** AVAILABLE DATA **
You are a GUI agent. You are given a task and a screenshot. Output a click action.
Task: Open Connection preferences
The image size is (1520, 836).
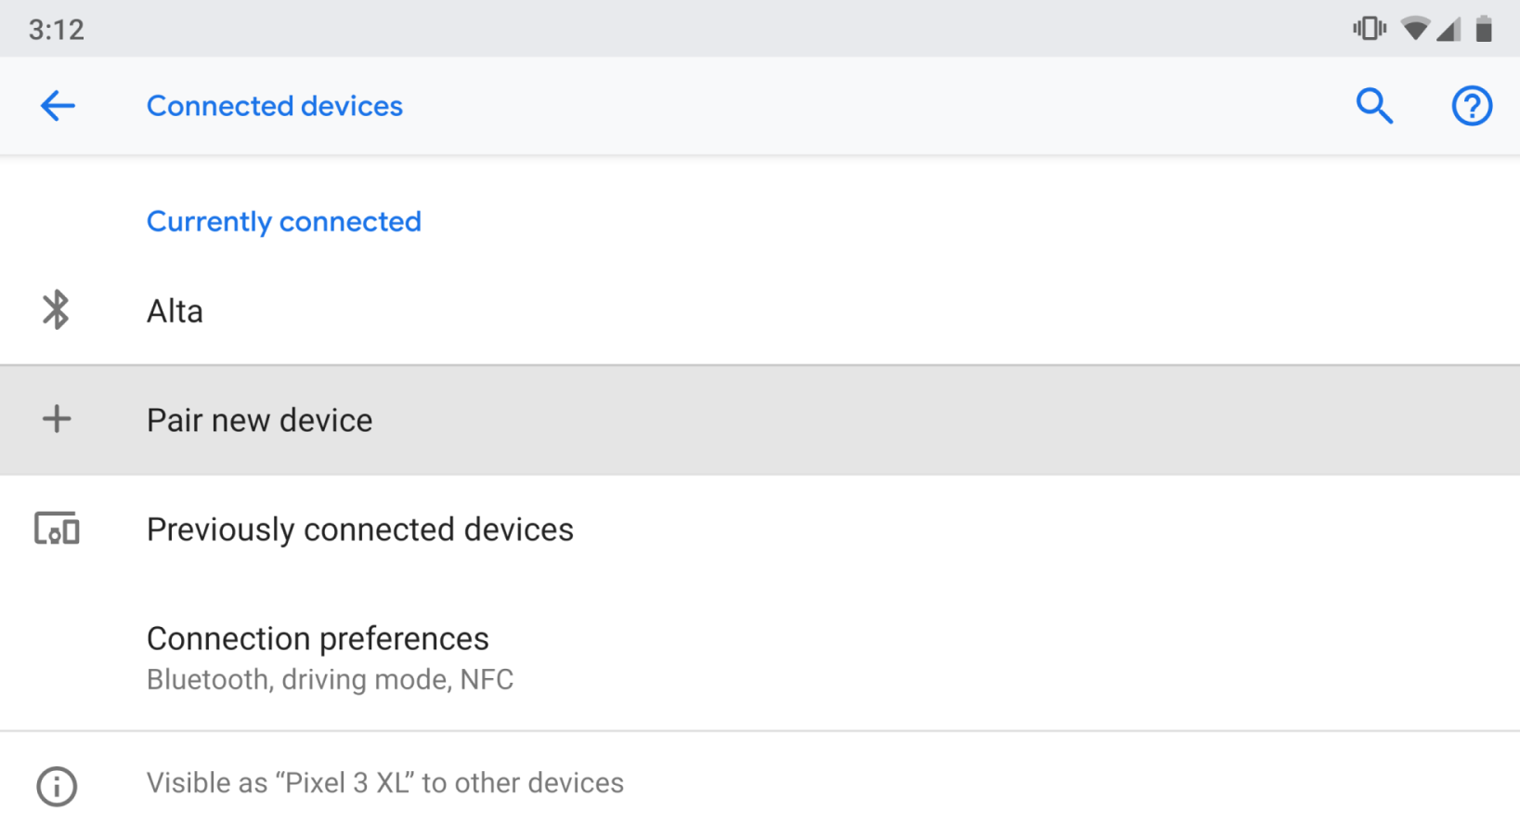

* * *

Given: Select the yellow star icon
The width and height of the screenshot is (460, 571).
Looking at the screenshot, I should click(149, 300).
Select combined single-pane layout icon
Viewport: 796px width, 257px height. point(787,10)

--

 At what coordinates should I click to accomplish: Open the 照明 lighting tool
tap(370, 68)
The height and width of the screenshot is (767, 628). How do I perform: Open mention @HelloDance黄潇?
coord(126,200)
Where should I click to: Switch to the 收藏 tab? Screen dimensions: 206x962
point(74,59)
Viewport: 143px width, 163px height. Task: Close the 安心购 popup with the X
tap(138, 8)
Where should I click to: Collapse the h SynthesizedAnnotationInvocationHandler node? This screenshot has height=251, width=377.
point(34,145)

** WHAT THE EXERCISE ASKS **
All lines above between those holding "Task: Open Connection preferences" and "The image size is (1520, 836).", inclusive, must be set down unchanged, and no other line may be included.

** SOLVED EXERCISE **
Task: Open Connection preferences
The image size is (1520, 836).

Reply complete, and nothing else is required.